Exercise details: The line containing "Given: Tap the battery icon in status bar" marks where to begin. Write out that line and every line after it exactly, through the last line below.

### The data ###

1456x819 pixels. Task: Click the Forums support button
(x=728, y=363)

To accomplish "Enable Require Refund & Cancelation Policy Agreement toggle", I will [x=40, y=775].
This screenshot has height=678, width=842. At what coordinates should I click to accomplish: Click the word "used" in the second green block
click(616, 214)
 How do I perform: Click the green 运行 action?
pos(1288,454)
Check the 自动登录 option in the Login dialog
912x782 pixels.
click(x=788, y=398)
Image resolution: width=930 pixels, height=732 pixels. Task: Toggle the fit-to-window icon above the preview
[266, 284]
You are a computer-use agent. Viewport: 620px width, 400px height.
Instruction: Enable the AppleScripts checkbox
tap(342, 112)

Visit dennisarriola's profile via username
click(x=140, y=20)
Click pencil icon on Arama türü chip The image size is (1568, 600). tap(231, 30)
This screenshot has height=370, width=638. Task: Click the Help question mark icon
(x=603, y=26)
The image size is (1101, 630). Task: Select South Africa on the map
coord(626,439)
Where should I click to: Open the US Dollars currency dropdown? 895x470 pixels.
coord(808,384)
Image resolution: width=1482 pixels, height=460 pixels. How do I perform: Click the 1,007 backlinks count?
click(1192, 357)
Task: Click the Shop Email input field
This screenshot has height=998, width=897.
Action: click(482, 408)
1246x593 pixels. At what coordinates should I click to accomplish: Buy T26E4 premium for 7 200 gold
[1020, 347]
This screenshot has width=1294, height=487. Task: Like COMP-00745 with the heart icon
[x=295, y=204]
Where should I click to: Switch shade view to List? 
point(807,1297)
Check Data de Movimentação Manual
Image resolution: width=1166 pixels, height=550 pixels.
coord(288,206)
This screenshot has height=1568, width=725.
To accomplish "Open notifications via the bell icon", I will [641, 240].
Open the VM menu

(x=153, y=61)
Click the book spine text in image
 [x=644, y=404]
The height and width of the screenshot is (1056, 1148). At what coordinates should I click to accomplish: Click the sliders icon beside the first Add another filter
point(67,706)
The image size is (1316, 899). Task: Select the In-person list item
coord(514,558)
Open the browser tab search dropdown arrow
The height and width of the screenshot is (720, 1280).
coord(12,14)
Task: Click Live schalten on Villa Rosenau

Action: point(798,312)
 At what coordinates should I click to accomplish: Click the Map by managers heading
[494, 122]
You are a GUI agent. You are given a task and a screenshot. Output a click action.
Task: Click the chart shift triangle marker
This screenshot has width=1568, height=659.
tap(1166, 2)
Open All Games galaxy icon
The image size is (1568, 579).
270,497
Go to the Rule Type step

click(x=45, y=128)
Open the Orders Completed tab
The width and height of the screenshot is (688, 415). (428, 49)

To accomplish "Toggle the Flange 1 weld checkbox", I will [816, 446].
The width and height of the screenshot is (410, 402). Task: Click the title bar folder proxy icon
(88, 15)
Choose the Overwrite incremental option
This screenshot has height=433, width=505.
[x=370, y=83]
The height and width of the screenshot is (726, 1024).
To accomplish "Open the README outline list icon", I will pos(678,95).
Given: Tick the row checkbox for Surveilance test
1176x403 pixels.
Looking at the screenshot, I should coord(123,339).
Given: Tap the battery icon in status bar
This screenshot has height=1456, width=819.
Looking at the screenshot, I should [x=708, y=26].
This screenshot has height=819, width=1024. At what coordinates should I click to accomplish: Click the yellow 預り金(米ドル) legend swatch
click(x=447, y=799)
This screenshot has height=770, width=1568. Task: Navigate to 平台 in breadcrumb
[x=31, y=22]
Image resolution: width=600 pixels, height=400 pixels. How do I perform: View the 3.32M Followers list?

###

Response to this task:
Given: Tap the battery icon in status bar
This screenshot has height=1456, width=819.
Looking at the screenshot, I should [x=708, y=26].
This screenshot has height=819, width=1024. At what coordinates should I click to accomplish: Click the yellow 預り金(米ドル) legend swatch
click(x=447, y=799)
This screenshot has height=770, width=1568. Task: Navigate to 平台 in breadcrumb
[x=31, y=22]
Image resolution: width=600 pixels, height=400 pixels. How do I perform: View the 3.32M Followers list?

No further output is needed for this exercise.